Challenges Developing a Hepatitis C Vaccine

Video

Andrea L. Cox, MD, PhD, discusses some of the challenges in developing a vaccine for hepatitis C and details the results of a vaccine trial.

Segment Description: Andrea L. Cox, MD, PhD, Professor of Medicine at Johns Hopkins University, discusses some of the challenges in developing a vaccine for hepatitis C and details the results of a vaccine trial.

Interview Transcript (modified slightly for readability):

Cox: Because hepatitis C doesn't replicate well in culture, including in animal cells, it's very difficult to make a live-attenuated or even a killed vaccine. So, the strategy employed here was to use viral vectors, specifically chimpanzee adenovirus 3 and modified vaccinia ankara, not capable of replicating but encoding Hepatitis C virus nonstructural proteins.

The point of the vaccine was to induce robust T cell responses not neutralizing antibodies because the envelope component of the virus isn't in the vaccine. And that was the strategy employed. The first vaccine was the chimpanzee adenovirus 3 given initially or placebo.

Then 8 weeks later, the second dose of placebo or the modified vaccinia Ankara, both chimpanzee adenovirus and modified vaccinia ankara, encoding the nonstructural proteins of Hep C.

This is the first ever trial that could look at efficacy of a Hepatitis C virus vaccine. We've not attempted in the past to test any vaccine against hepatitis C to see if it could modulate the course of disease.

Because the vaccine didn't contain envelope and wasn't predicted to induce neutralizing antibodies or reduce incidence, the primary outcome was to look at a reduction in the development of chronic infection. It's really chronic infection that mediates the vast majority, almost all, disease from hepatitis C. And the idea was that if we could reduce the risk upon exposure of the development of chronic infection that would have a big impact both on transmission of disease because people wouldn't remain persistently infected, and also would reduce the likelihood of developing disease at later stages.

The vaccines were well tolerated and did induce T cell responses, although less robustly then in healthy volunteers.
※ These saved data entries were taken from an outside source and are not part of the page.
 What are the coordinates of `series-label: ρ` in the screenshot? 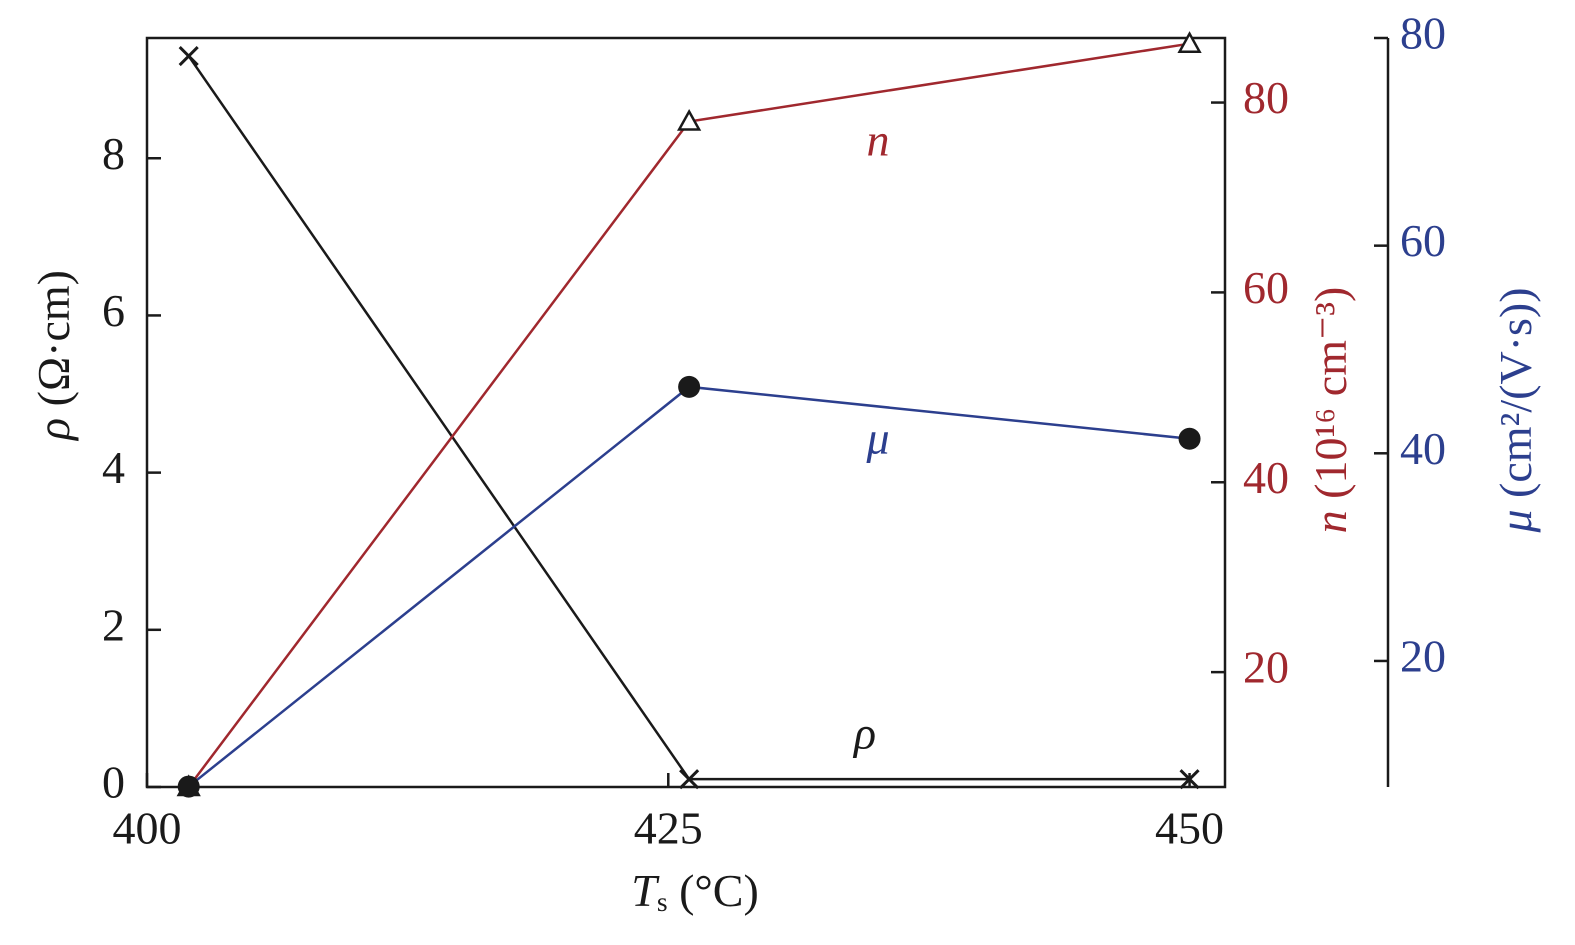 It's located at (864, 734).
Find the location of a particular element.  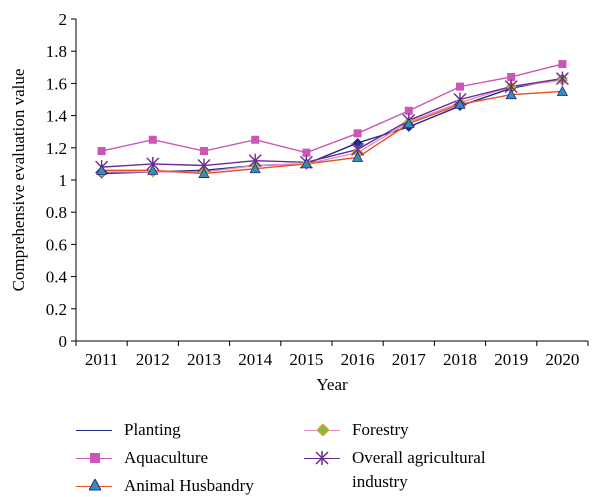

legend-label-animal-husbandry: Animal Husbandry is located at coordinates (189, 486).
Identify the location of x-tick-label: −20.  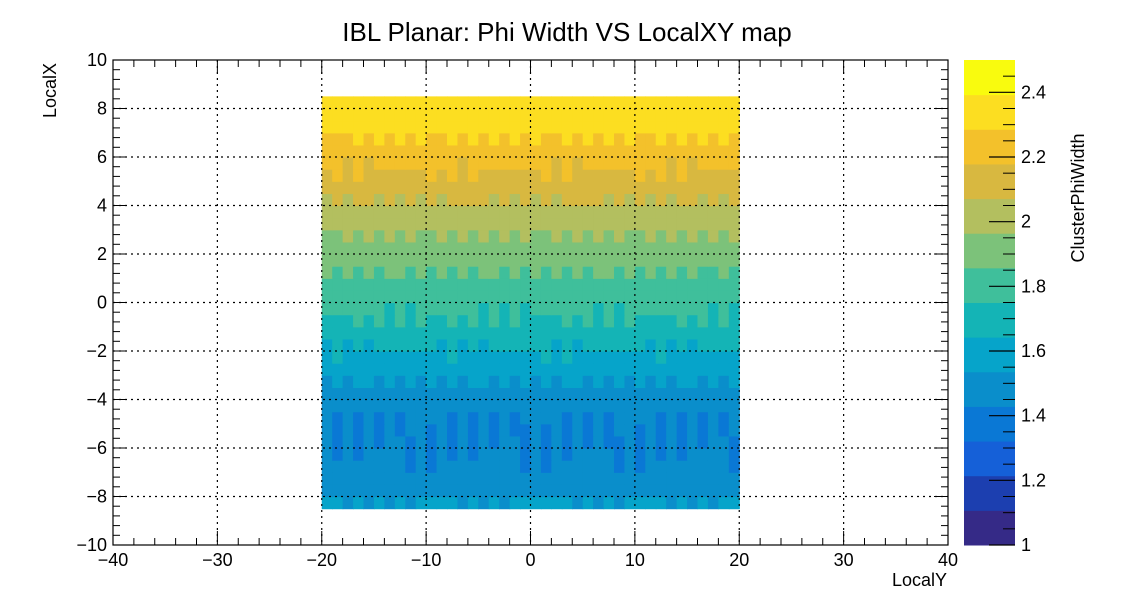
(322, 560).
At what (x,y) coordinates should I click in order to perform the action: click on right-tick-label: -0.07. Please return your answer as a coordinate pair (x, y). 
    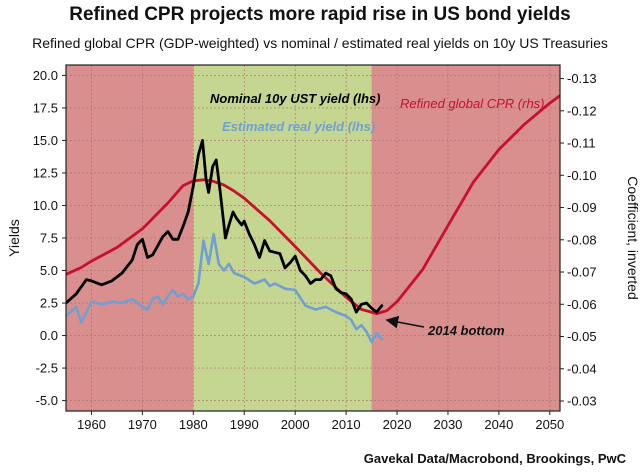
    Looking at the image, I should click on (582, 272).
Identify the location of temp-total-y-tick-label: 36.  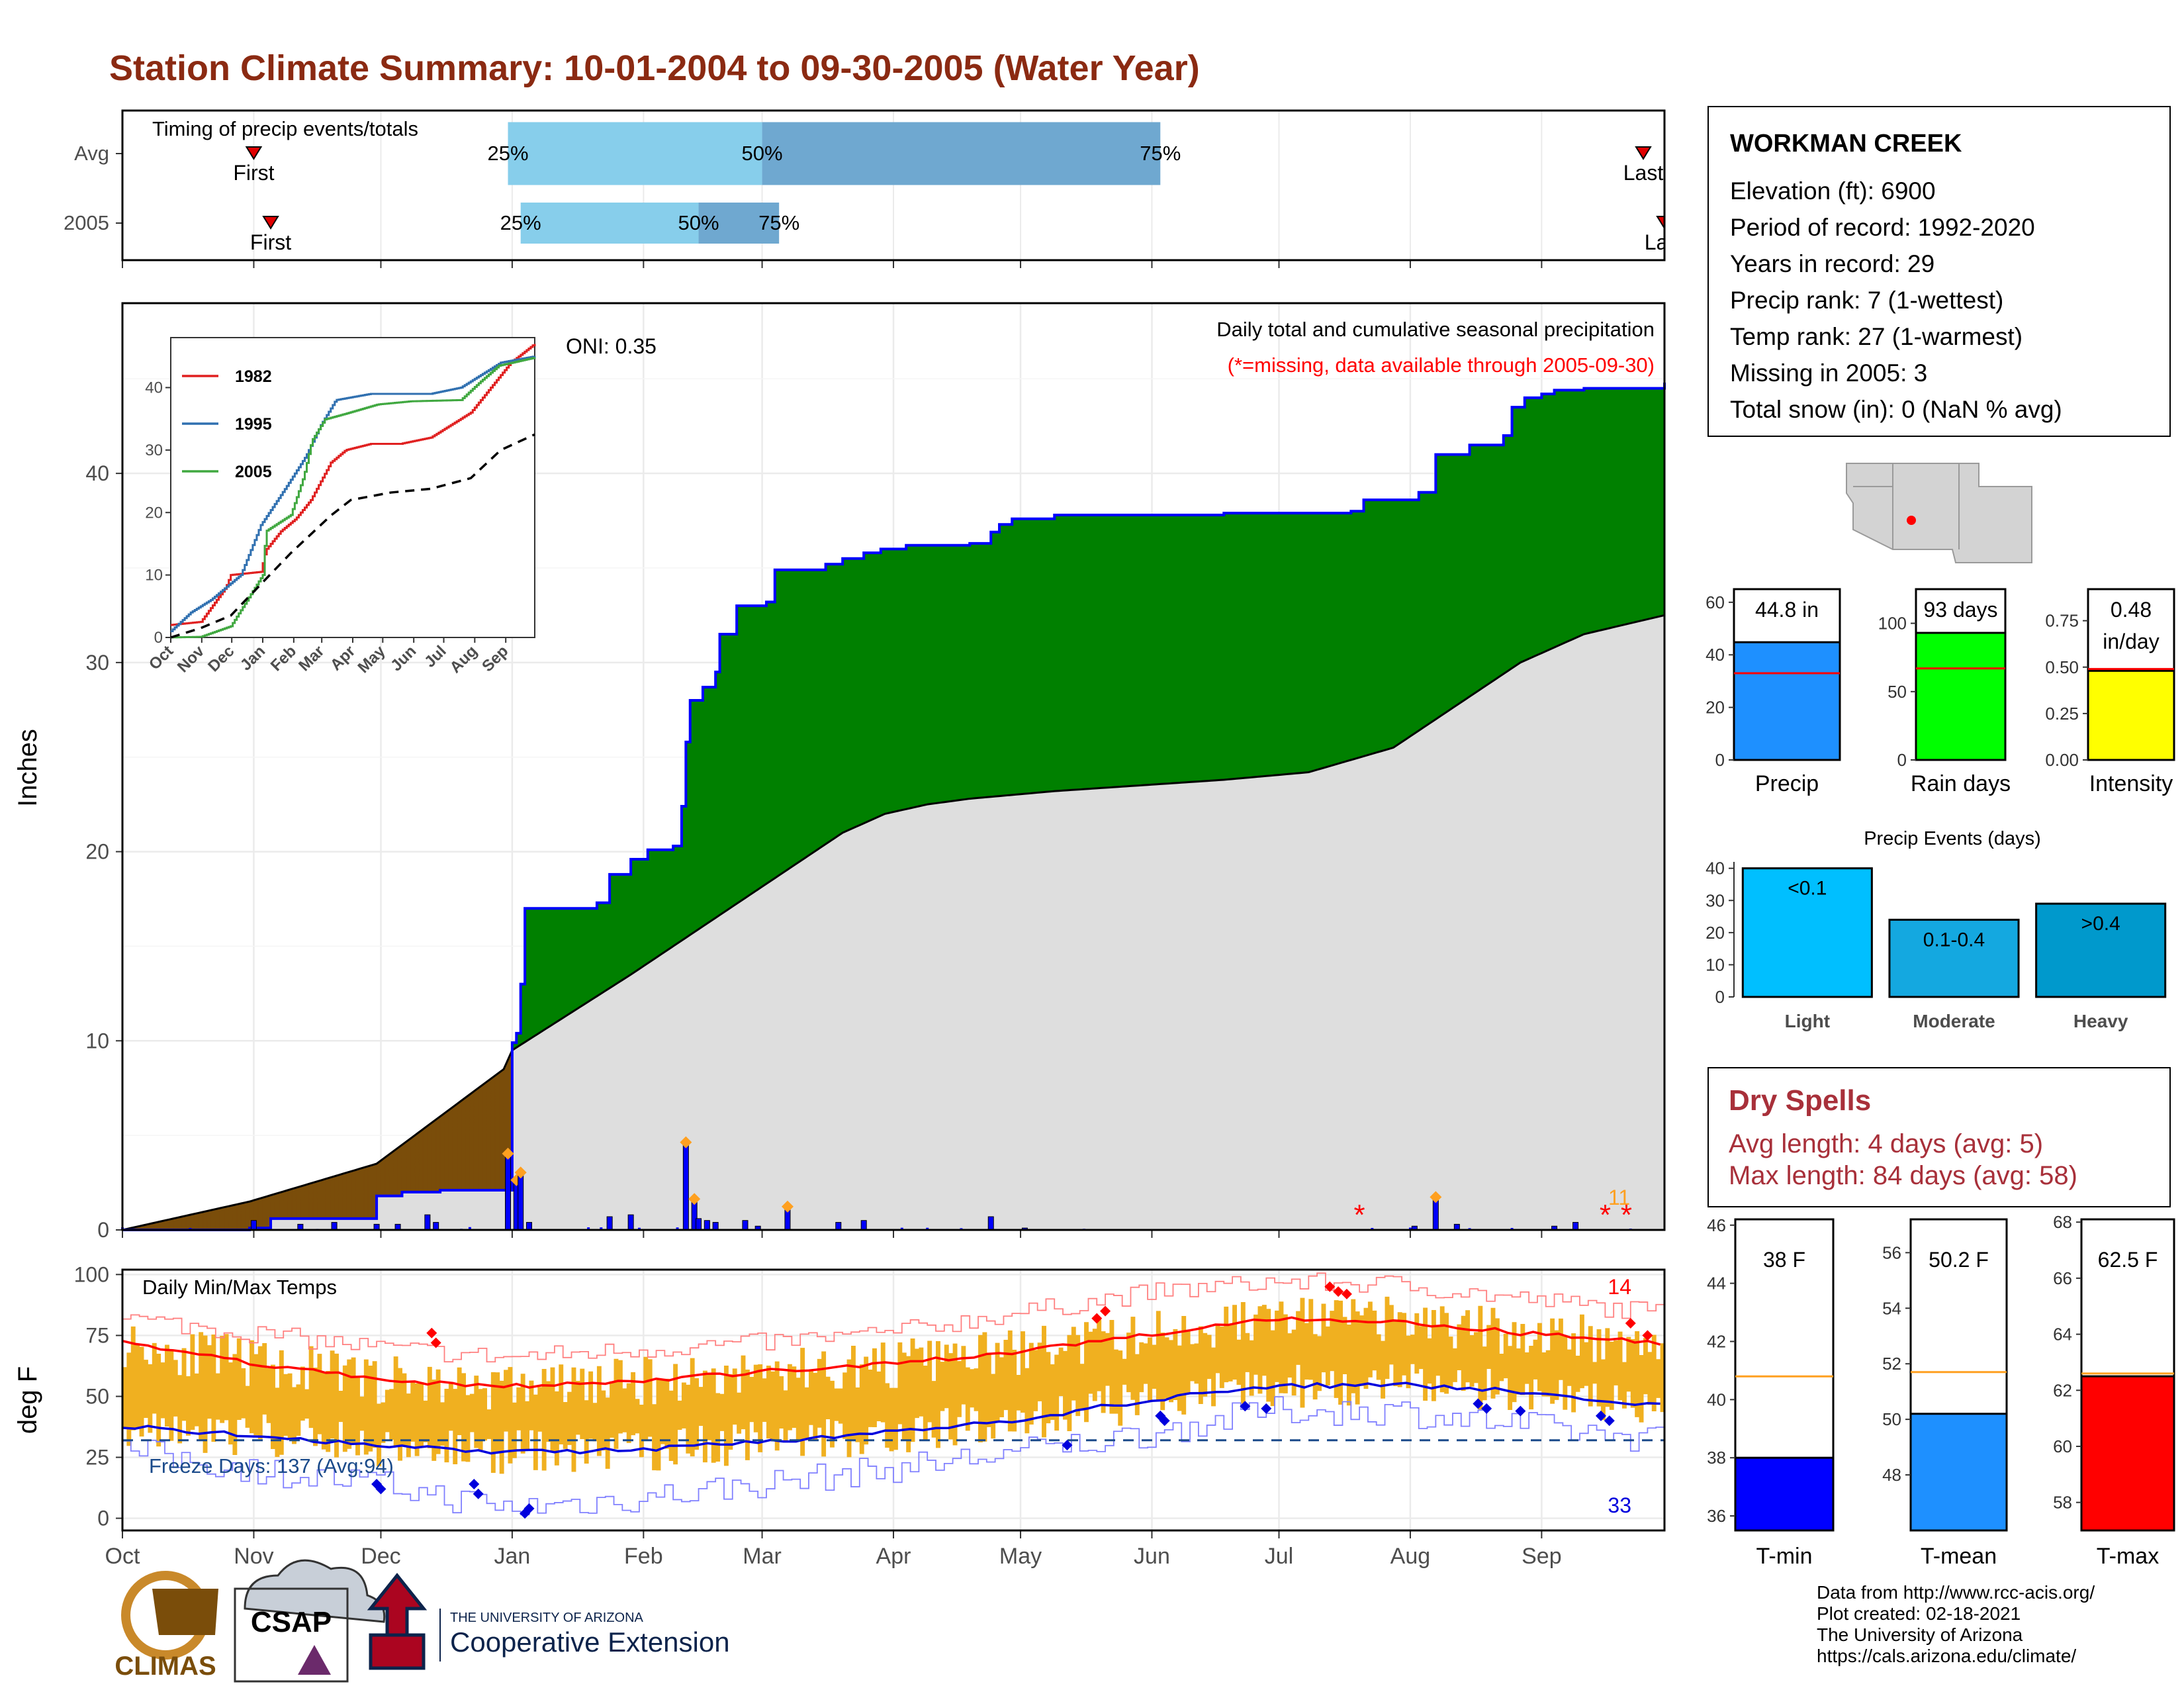
(1716, 1516).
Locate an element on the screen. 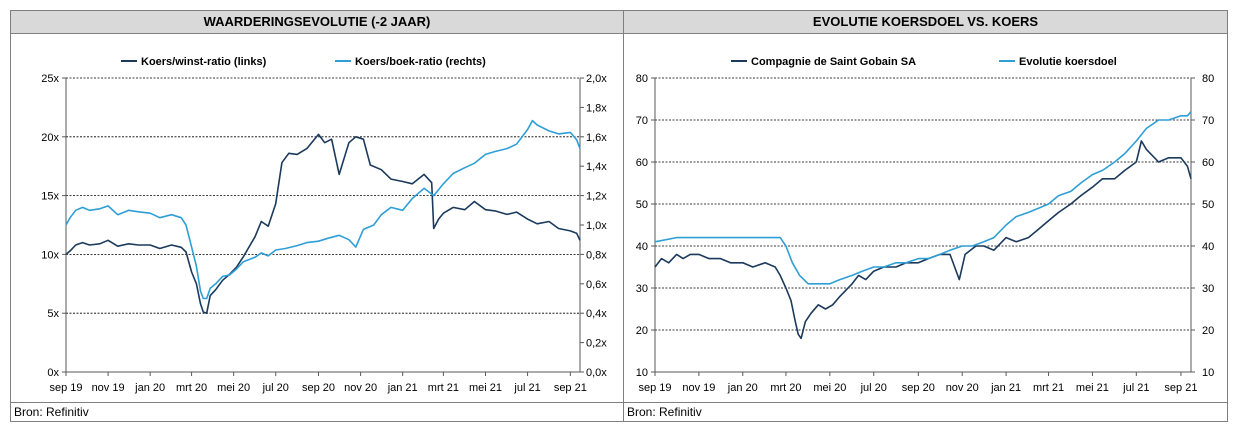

The vaccine trial took place in people who are actively injecting drugs, and we're not certain if that patient population or other factors led to the slightly less robust responses seen, but in the end, there was a blunting of peak HCV RNA by about six-fold in vaccinees. We saw lower geometric mean peak HCV RNA levels, but finally, that did not result in either a reduction of incidence or in progression to chronic infection.